By 2016, Anderson, nearing 50 (he is now 52), was ready to label himself semi-retired when he and his wife, Valarie, stopped by Ten Sleep Canyon during a climbing trip. They had visited the area before when it was still a nascent climbing backwater, but it had grown rapidly since then.

The couple was smitten. They decided to sell their house, and, upon further visits to the area that year, found a large tract of creekfront property for sale on an old apple orchard at the base of the canyon.

[Also Read El Cap’s Hardest: Wings of Steel]

They purchased the property that fall, and the next year built the Ten Sleep Rock Ranch.

With low rates for camping spots—$5 a night—plus water, bathrooms, WiFi, waste disposal and recycling, a communal fridge, and picnic tables, it became a hub for climbers.

Things seemed to be going smoothly for the Andersons. Louie quickly became known in the area as a prolific route developer and a friendly, charismatic ambassador for sport climbing, putting up a scorching average of 50 routes a season.

In September, 2017, Valarie joined the board of the Bighorn Climbers’ Coalition and proved to be one of its most industrious members. She was to work extensively to organize the Ten Sleep Climbing Festival, one of the BCC’s main fundraisers, held each year in early July. Louie was also busy working on a new guidebook.

But by the next summer, gossip started to circulate that certain routes Louie had established were emerging on empty walls.

A Spectrum

In late June of 2018, a group of Ten Sleep climbers organized by Ashurst met to discuss what was going on. Louie attended, as did other active route developers and Alex Green, president of the BCC, though the coalition was not formally associated with the meeting. Anderson said in an interview with me in July that he copped to the whole thing—admitted to manufacturing and promised to do his subsequent FAs on the straight and narrow. But Ashurst, among others, felt that the local developer Mike Snyder and Louie had in fact promulgated a different view during the meeting, promoting quality of climbing experience over sticking to strictures.

The debate is an old one, and the ethos of route creation runs along a continuum. In the latter 1980s, the early, experimental days of sport climbing, route developers sometimes chipped holds to make a route go, though most climbers never knew of it. At a base level, route development still frequently involves clearing off loose flakes or blocks, often with a hammer or crowbar. Then there’s comfortizing—dulling the edges of sharp pockets so they don’t cut fingers or cause too much pain. While those practices may be tacitly accepted, especially on limestone or dolomite, deepening a pocket is generally taboo and done in secrecy. Similarly, use of epoxy such as Sika to shore up holds is accepted by many climbers, but its use can turn to abuse; Sika can make holds bigger or smaller, changing a route’s difficulty.
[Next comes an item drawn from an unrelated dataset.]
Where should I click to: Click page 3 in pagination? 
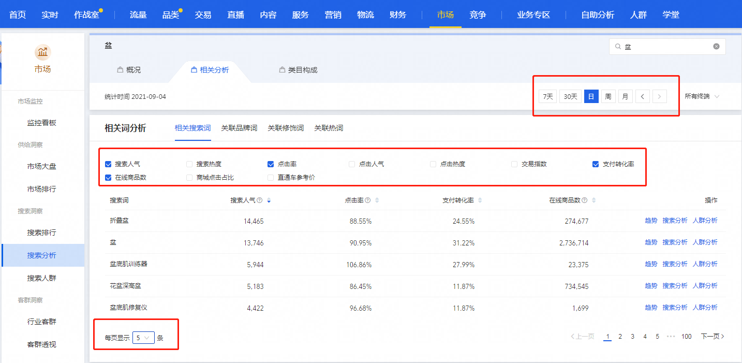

Some people posited that Funky Town could have held top-tier climbs. Jody Sanborn, who was BCC president until December 2018, said, “Everyone thought that wall was pristine for 5.15 climbers.” The host of manufactured Funky Town routes, she said, potentially eliminated the prospect.

From top down: A worked pocket. Enhancements such as this were largely ignored by the Ten Sleep 18, while blatantly manufactured holds, typically created by drilling a pocket where none existed, were filled in, such as you see in the middle photo. The lower photo is of a chopped bolt on one of the manufactured routes. “The chopping and filling in of holds varies in quality,” says Ben Rueck, who climbed at Ten Sleep this summer. Photos: Ben Rueck.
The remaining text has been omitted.